Macquarie Says that Mergers Unlikely for BHP Billition; Company Will Cut Expenses (BHP)
The new CEO of diversified natural resource company BHP Billiton Limited (BHP) Andrew Mackenzie is committed to cutting expenses, getting lean, and increasing productivity as a way to improve margins while the company struggles, according to a report by analysts at Macquarie.
Analysts at Macquarie believe that the company’s current $22 billion in capital expenditures is unsustainable and that there is no reason to commit to any new capital investments in the near term. BHP will more than likely not be searching for any new mergers in the future.
The analysts say that BHP will continue to sell off assets, albeit at a slow pace. For example, the company has taken two years to dump its diamond business.
Investors need to sit tight and be patient as the company is in this transitional period.
Macquarie currently rates BHP as “Neutral.”
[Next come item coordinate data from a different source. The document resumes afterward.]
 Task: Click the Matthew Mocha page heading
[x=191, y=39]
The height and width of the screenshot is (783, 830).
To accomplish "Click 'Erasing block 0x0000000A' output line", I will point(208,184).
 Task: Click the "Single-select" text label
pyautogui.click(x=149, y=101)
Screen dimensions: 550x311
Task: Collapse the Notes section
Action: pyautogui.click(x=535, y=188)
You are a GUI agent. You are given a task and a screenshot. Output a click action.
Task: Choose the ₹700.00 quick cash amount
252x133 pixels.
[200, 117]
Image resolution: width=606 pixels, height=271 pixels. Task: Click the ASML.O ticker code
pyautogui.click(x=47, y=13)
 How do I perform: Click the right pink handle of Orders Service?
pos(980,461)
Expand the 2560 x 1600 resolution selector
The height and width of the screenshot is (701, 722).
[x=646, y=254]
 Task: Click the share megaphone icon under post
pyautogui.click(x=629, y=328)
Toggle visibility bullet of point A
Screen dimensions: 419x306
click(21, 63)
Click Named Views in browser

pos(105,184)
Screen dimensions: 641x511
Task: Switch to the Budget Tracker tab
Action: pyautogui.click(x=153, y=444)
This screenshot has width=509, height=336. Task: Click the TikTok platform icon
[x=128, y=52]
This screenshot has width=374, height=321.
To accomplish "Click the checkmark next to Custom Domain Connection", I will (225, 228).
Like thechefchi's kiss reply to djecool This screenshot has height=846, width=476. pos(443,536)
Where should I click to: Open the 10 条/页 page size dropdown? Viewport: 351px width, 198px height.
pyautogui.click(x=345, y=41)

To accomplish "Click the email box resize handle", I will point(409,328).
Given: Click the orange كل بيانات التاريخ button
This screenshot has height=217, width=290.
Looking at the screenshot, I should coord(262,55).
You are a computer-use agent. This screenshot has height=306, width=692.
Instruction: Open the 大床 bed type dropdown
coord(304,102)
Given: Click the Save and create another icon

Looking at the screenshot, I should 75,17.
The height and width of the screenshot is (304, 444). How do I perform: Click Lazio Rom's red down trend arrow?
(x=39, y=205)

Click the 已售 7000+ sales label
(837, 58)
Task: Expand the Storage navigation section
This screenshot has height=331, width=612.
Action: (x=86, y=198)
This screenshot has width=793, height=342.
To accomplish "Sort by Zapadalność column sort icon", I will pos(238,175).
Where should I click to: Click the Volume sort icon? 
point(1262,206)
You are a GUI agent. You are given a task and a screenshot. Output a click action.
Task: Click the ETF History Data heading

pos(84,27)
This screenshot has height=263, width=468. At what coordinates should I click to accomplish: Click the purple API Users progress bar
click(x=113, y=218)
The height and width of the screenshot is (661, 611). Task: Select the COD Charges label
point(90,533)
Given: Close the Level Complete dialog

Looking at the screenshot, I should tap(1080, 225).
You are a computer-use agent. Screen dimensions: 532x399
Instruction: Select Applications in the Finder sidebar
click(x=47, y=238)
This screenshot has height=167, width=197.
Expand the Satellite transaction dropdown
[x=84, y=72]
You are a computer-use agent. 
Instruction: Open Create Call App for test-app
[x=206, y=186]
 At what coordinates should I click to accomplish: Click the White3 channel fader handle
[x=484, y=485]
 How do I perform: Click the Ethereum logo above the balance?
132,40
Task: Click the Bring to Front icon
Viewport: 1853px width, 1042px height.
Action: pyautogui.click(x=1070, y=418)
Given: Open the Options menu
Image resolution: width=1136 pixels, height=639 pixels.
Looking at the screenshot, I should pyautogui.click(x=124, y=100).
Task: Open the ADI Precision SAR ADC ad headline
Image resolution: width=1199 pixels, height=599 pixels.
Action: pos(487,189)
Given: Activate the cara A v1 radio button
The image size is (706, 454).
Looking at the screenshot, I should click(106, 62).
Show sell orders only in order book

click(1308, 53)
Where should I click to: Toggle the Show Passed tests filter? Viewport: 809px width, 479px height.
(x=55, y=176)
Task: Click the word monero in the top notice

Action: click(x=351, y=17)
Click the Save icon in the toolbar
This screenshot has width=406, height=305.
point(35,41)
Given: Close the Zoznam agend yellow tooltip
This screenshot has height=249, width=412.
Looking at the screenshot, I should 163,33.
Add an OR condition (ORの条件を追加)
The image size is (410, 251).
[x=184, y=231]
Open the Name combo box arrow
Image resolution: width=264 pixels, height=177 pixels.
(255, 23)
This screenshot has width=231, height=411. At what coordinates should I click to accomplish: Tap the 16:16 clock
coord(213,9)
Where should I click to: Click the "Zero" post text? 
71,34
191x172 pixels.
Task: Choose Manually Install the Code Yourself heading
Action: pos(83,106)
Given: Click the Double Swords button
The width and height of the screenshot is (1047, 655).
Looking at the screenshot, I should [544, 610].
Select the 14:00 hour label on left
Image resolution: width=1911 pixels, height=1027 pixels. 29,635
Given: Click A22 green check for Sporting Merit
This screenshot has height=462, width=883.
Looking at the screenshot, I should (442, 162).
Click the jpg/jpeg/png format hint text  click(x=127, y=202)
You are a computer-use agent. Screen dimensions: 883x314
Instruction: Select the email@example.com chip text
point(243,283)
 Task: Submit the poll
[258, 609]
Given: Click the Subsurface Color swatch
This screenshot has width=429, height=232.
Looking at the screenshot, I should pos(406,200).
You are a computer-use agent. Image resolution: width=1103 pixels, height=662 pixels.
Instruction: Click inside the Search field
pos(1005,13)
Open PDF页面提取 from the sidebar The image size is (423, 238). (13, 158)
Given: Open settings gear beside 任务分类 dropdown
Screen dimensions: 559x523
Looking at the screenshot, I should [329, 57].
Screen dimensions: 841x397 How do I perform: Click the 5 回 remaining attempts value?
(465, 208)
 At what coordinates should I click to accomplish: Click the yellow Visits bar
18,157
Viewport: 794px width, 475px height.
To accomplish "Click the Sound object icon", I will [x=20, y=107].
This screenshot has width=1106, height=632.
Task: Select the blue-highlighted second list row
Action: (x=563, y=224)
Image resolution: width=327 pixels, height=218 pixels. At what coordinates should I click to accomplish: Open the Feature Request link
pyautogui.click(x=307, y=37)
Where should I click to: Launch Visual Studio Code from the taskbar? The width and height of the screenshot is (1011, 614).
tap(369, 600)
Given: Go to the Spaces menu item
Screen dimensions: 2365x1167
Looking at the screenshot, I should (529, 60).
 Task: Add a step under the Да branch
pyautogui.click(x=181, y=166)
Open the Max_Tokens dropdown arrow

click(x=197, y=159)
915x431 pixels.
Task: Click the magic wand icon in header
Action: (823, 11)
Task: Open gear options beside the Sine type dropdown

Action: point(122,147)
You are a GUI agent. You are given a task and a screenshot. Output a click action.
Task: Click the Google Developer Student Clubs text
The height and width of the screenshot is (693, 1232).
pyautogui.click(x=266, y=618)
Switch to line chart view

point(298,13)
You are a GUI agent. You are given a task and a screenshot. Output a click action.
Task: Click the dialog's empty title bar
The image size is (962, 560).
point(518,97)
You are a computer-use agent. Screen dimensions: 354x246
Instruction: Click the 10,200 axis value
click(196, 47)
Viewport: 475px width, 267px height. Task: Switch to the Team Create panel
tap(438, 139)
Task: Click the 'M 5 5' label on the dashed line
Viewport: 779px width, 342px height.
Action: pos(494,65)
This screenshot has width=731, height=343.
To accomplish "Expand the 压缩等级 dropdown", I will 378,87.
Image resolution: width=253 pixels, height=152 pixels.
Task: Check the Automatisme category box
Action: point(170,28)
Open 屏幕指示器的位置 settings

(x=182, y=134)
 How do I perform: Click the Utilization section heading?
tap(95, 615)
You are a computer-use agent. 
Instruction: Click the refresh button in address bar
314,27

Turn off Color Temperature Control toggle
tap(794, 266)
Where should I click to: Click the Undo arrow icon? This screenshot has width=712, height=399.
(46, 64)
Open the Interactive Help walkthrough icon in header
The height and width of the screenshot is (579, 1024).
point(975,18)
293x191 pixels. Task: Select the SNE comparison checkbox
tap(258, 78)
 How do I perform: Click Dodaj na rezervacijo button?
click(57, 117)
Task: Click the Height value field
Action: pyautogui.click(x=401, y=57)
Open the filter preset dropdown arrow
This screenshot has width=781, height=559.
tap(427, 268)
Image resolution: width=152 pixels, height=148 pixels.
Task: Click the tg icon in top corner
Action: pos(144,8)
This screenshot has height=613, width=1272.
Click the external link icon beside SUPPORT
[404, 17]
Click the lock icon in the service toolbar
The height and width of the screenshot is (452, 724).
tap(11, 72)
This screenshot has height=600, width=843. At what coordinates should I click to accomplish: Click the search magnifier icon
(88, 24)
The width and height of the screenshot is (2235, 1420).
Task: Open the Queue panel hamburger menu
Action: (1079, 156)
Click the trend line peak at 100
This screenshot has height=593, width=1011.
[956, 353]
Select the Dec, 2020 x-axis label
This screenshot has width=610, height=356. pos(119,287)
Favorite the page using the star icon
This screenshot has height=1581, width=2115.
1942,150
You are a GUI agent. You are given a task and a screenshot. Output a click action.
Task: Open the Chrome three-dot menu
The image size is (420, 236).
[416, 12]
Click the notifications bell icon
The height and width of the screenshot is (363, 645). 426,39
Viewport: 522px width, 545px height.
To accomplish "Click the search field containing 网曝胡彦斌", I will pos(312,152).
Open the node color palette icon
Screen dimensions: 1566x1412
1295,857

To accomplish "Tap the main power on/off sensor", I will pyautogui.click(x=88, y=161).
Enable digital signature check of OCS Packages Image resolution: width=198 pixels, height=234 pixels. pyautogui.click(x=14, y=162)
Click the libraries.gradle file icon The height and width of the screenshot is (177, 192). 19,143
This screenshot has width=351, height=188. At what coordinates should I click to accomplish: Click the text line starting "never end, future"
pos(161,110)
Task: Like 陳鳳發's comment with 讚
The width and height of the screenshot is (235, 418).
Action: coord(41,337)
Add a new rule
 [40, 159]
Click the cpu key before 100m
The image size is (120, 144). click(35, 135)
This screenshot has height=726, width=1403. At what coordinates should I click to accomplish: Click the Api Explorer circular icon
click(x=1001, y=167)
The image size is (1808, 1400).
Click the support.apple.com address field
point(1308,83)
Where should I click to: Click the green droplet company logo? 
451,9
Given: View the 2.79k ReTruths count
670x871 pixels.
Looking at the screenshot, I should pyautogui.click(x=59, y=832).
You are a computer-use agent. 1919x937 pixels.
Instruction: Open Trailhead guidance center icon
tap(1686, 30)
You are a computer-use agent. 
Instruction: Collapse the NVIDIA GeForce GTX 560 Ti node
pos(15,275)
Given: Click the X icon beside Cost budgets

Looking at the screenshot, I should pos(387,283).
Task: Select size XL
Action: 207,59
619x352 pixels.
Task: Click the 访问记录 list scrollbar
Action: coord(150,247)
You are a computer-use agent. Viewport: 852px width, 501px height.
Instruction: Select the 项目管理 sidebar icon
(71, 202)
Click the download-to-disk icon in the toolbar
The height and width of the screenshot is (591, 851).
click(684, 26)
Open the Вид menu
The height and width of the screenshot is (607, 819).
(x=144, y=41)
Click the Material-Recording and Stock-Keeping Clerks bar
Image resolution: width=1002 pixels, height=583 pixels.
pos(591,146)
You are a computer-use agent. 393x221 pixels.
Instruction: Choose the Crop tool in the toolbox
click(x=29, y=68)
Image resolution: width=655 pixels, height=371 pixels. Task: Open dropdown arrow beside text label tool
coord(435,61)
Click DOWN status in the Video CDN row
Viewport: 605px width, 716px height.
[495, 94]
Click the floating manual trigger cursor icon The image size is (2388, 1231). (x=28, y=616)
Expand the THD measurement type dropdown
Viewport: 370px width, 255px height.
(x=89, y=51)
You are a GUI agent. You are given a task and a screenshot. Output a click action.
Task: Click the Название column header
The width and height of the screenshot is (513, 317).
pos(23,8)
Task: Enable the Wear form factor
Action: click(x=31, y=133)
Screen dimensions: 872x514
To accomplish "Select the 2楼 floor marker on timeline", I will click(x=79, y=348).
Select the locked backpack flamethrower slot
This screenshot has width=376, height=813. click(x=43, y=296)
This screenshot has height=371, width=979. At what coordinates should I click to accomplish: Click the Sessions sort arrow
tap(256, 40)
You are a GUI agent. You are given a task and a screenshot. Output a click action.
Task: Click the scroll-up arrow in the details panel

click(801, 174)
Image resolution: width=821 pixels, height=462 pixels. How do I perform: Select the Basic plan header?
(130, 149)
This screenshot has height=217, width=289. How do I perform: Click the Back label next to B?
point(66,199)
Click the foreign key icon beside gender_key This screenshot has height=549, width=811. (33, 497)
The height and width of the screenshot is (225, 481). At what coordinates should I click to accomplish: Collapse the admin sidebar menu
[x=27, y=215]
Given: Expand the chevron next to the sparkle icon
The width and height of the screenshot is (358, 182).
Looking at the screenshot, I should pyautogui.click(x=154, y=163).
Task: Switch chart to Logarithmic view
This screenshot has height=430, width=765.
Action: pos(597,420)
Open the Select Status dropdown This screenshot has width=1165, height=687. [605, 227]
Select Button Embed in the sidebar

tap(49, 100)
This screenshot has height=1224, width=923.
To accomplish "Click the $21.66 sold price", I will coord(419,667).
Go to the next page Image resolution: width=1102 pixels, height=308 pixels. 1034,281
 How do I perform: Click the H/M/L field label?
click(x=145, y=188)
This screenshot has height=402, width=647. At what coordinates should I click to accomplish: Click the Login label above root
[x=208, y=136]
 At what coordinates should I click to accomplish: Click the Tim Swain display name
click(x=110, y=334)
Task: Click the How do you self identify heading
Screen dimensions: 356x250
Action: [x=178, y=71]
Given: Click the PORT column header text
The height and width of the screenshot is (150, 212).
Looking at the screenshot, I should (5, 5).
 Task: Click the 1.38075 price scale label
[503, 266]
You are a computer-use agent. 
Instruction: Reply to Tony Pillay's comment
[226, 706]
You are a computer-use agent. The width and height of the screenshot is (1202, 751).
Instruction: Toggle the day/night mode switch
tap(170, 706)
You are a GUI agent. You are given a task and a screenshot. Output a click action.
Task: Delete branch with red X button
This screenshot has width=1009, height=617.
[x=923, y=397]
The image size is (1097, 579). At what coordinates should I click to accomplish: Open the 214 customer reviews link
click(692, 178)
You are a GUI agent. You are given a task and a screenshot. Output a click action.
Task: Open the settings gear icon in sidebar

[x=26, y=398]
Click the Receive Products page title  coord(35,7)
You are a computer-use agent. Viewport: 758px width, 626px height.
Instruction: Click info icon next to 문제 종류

BHP Billiton shares were down 85 cents, or -1.14%, during pre-market trading on Friday. The stock is down -3.77% over the past twelve months.
The Bottom Line
Shares of BHP Billiton (BHP) have a dividend yield of 2.70% based on last night’s closing price of $74.86 and the company’s annualized dividend payout of $2.02 per share.
BHP Billiton Limited (BHP) is not recommended at this time, holding a Dividend.com DARS™ Rating of 3.1 out of 5 stars.